• Task details: Reproduce the entries below verbatim, from their first line through the line containing "tap(795, 318)", including both ends. Omit the pictures.

• Records:
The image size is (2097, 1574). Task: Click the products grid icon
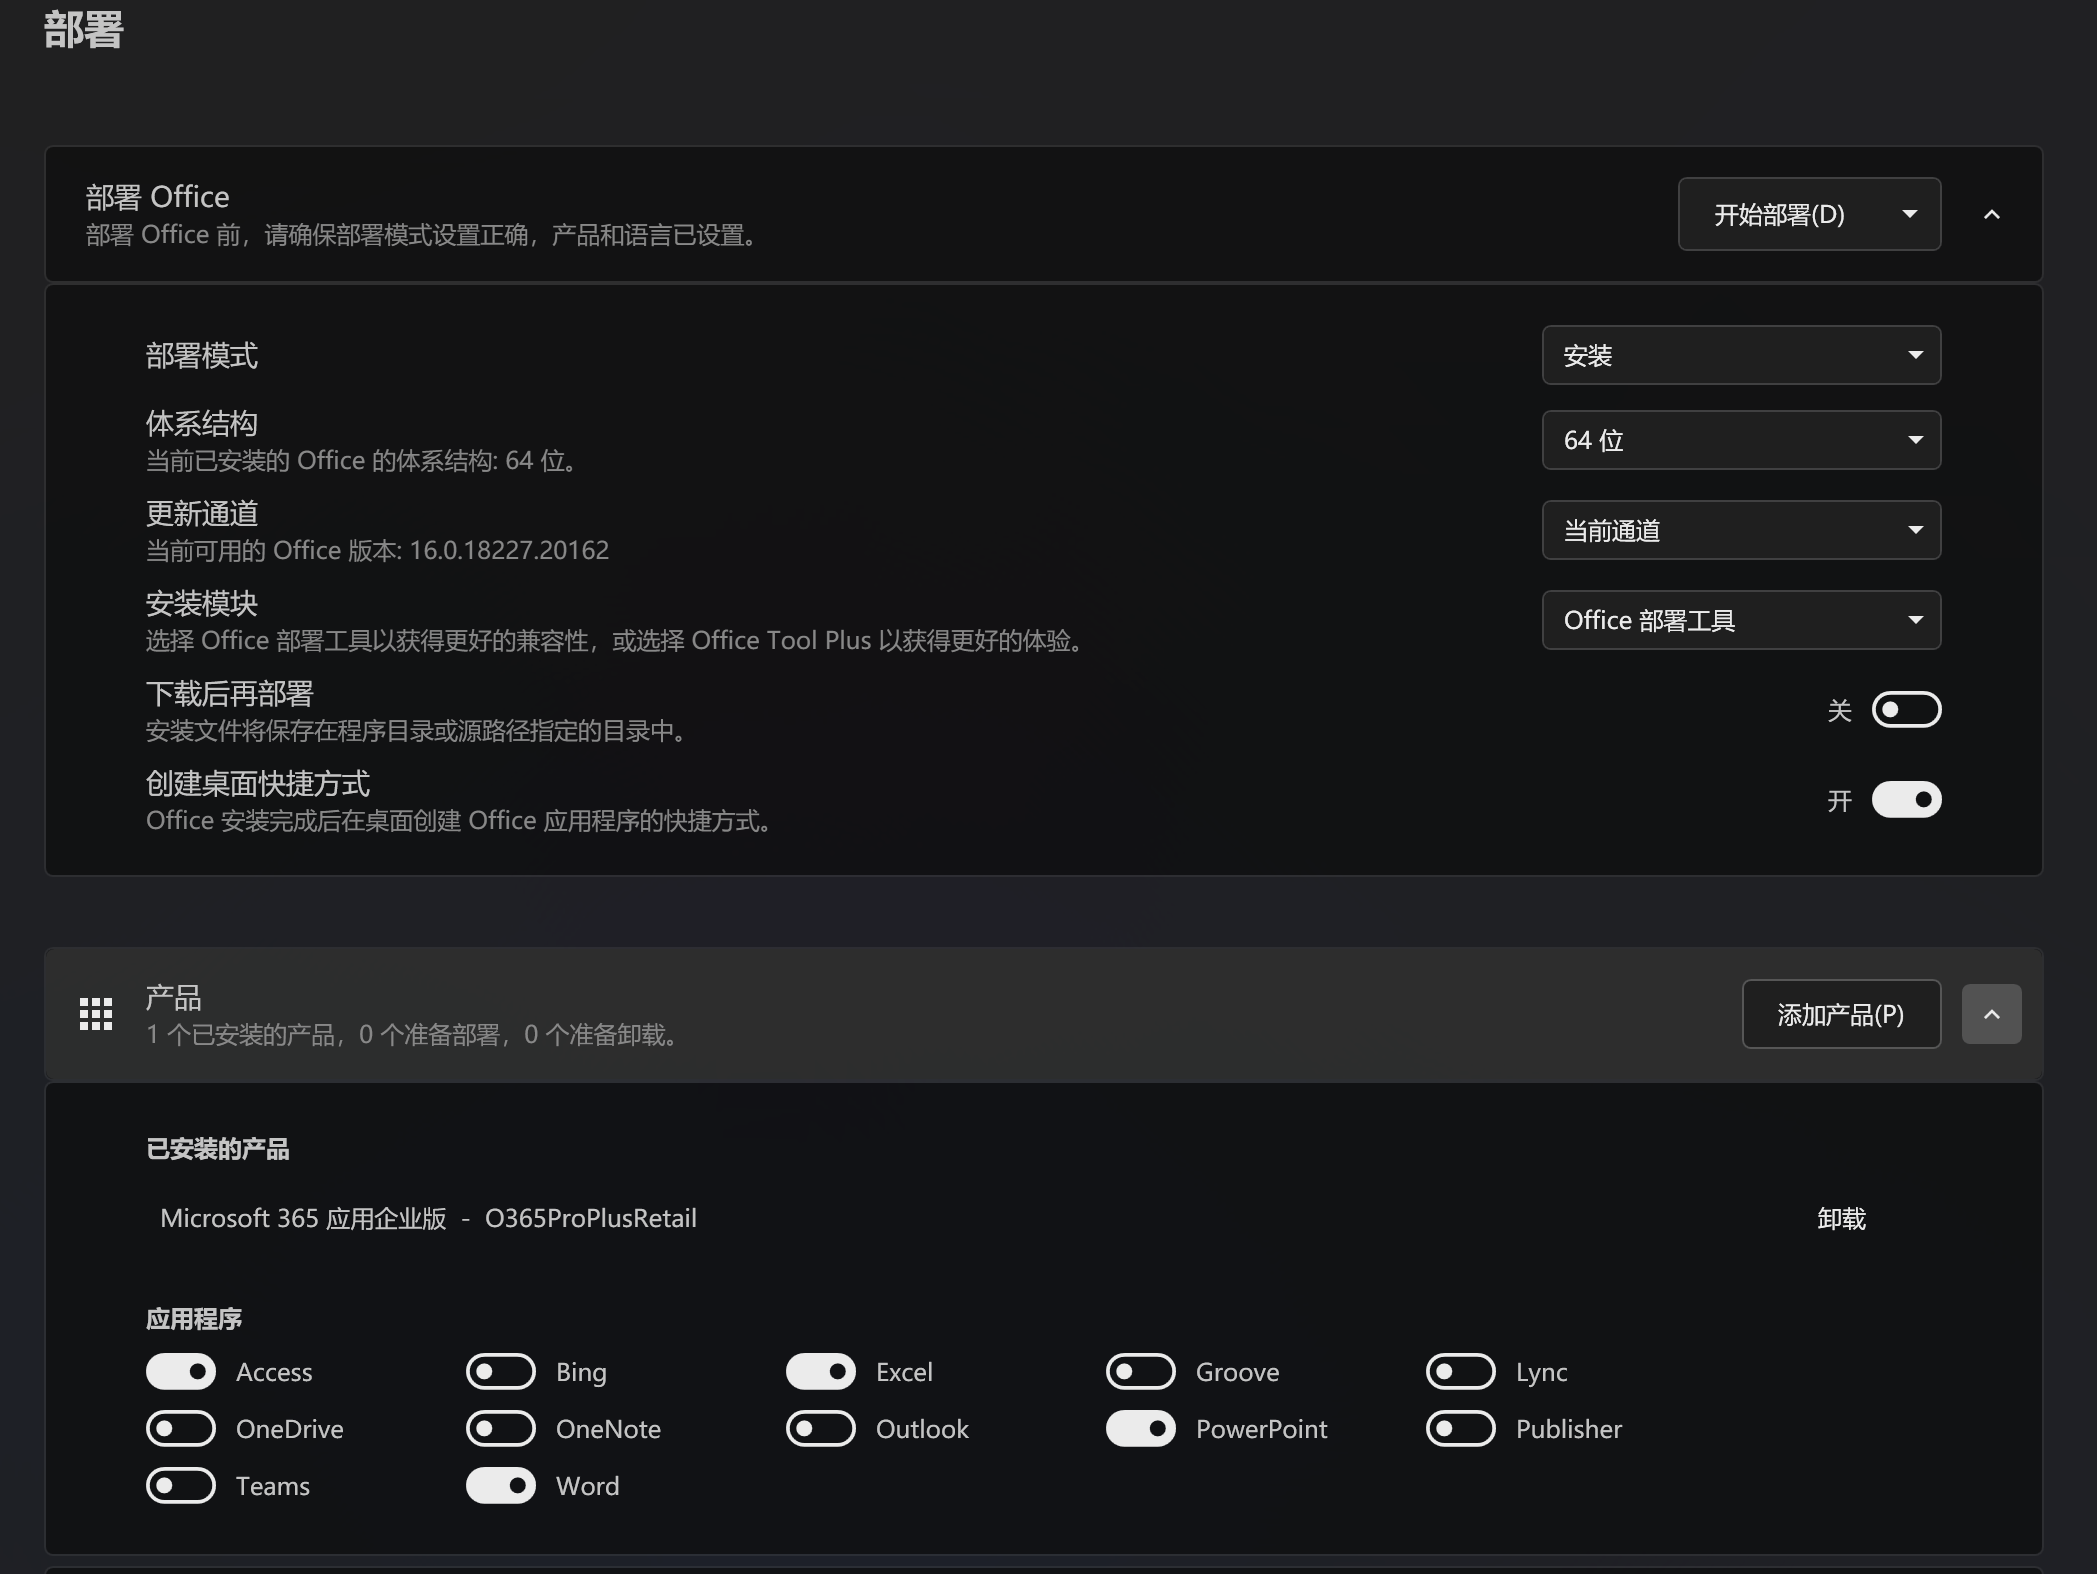(x=96, y=1014)
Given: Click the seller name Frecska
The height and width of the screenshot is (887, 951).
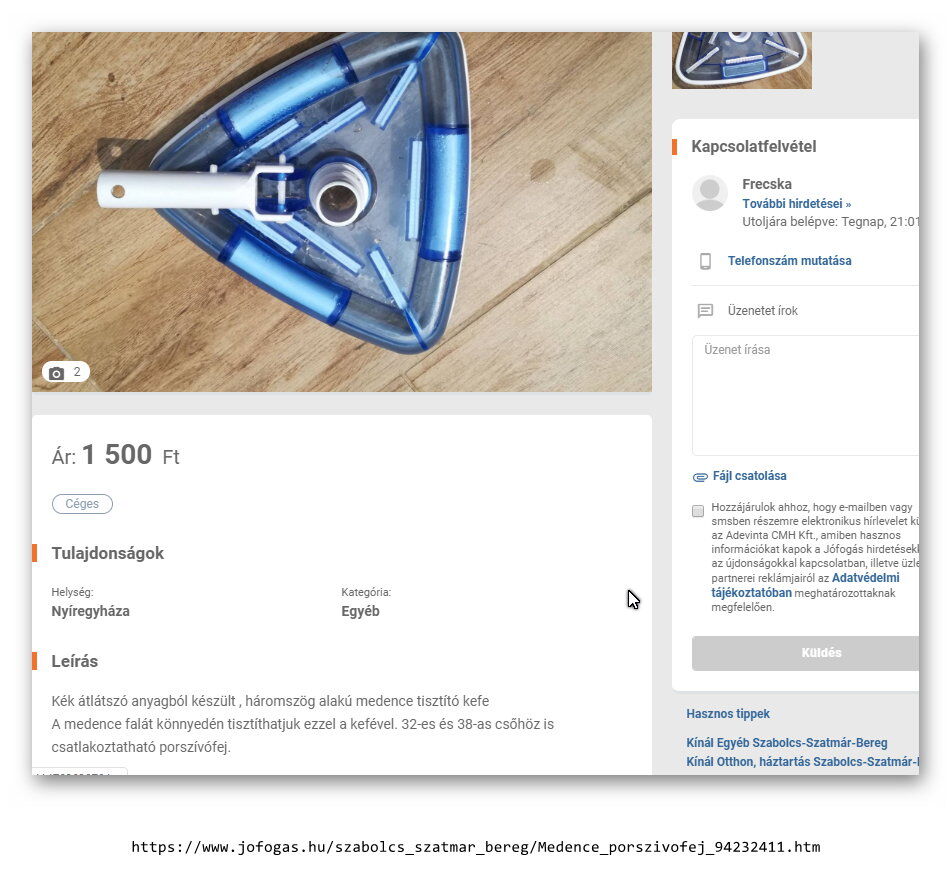Looking at the screenshot, I should (767, 184).
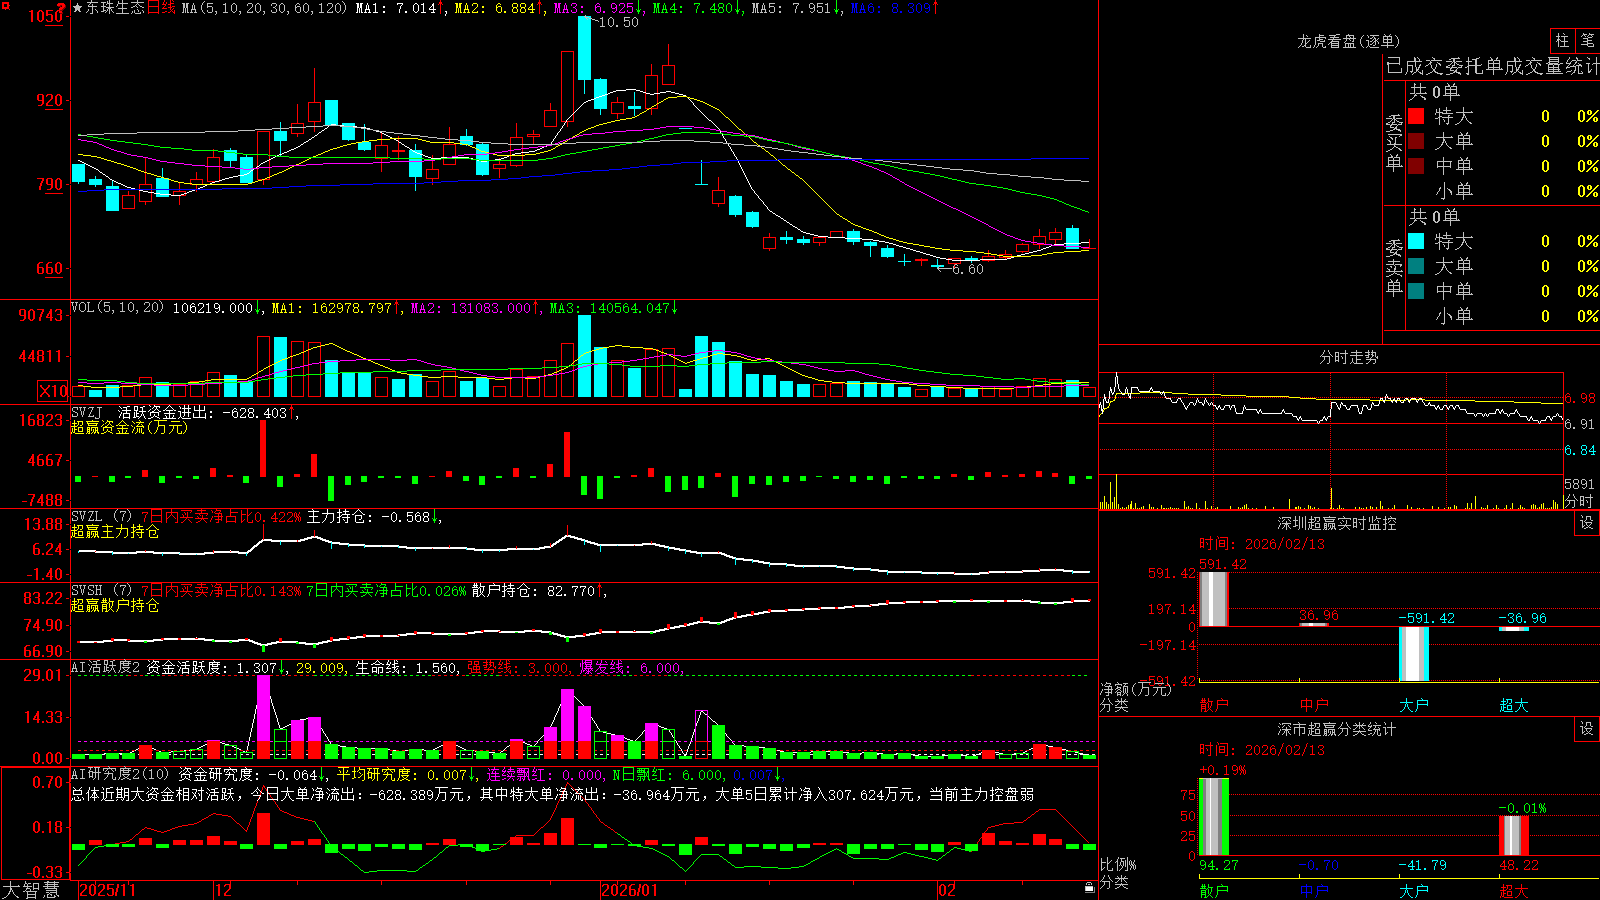Click the 2026/01 date marker on timeline
Screen dimensions: 1600x900
[629, 890]
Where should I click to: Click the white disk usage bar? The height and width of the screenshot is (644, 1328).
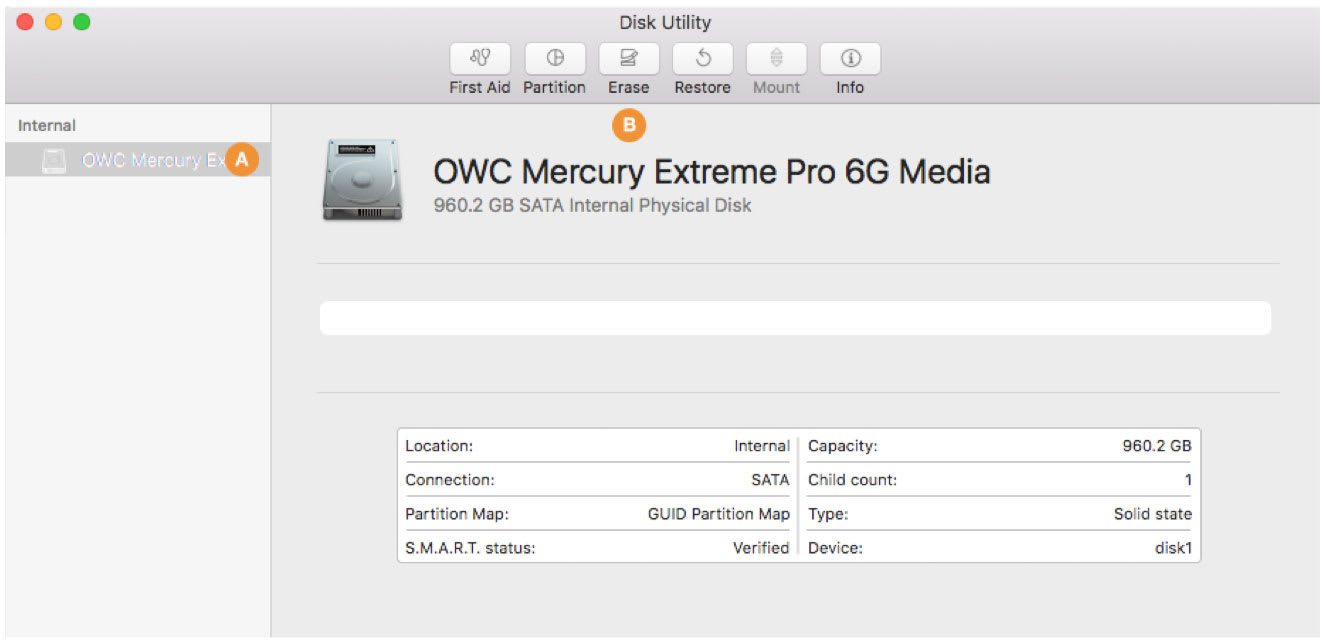tap(795, 318)
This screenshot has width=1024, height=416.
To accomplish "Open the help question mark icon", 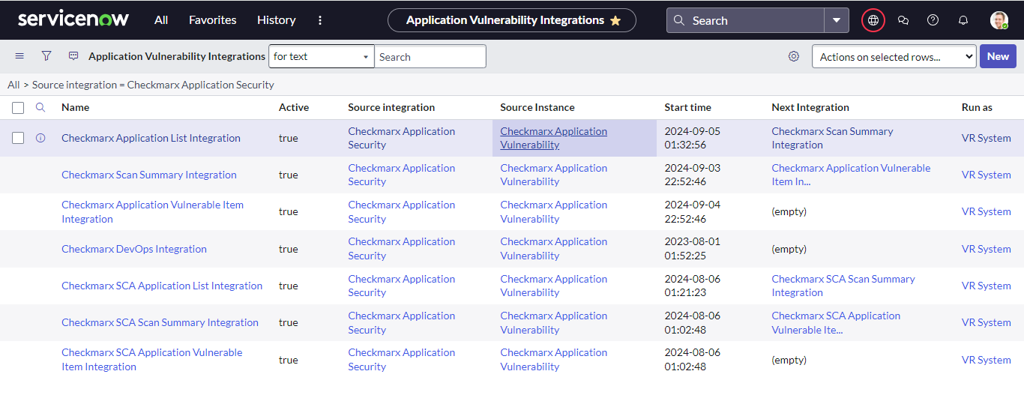I will [933, 20].
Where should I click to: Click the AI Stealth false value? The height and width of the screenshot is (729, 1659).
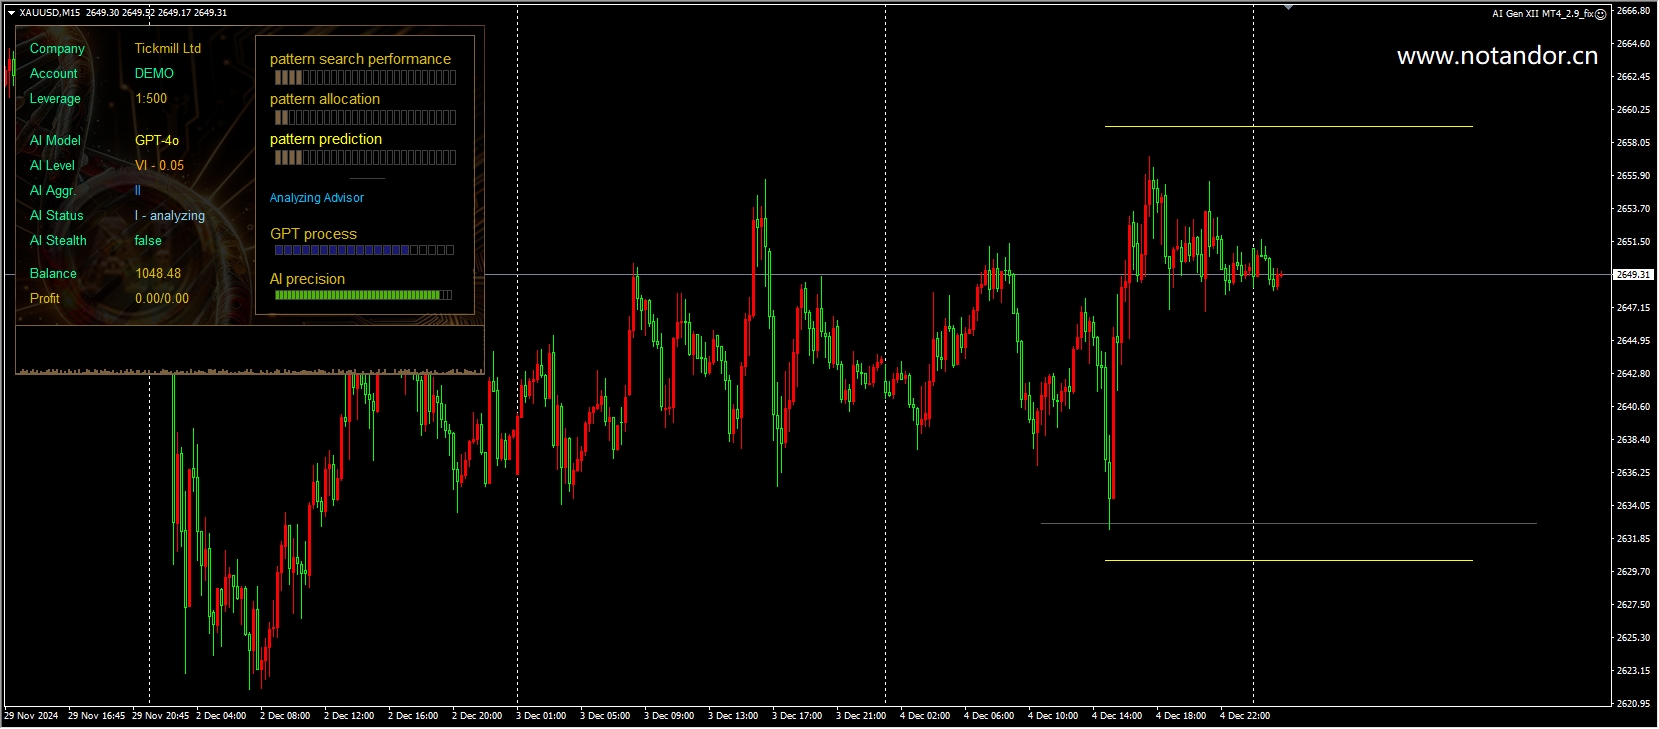148,241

• Result of the task:
The image size is (2097, 1574). Task: Click the products grid icon
(x=96, y=1014)
Given: Click the seller name Frecska
The height and width of the screenshot is (887, 951).
Looking at the screenshot, I should (767, 184).
Click the 2026/01 date marker on timeline
Screen dimensions: 1600x900
[629, 890]
Where should I click to: Click the white disk usage bar? The height and width of the screenshot is (644, 1328).
tap(795, 318)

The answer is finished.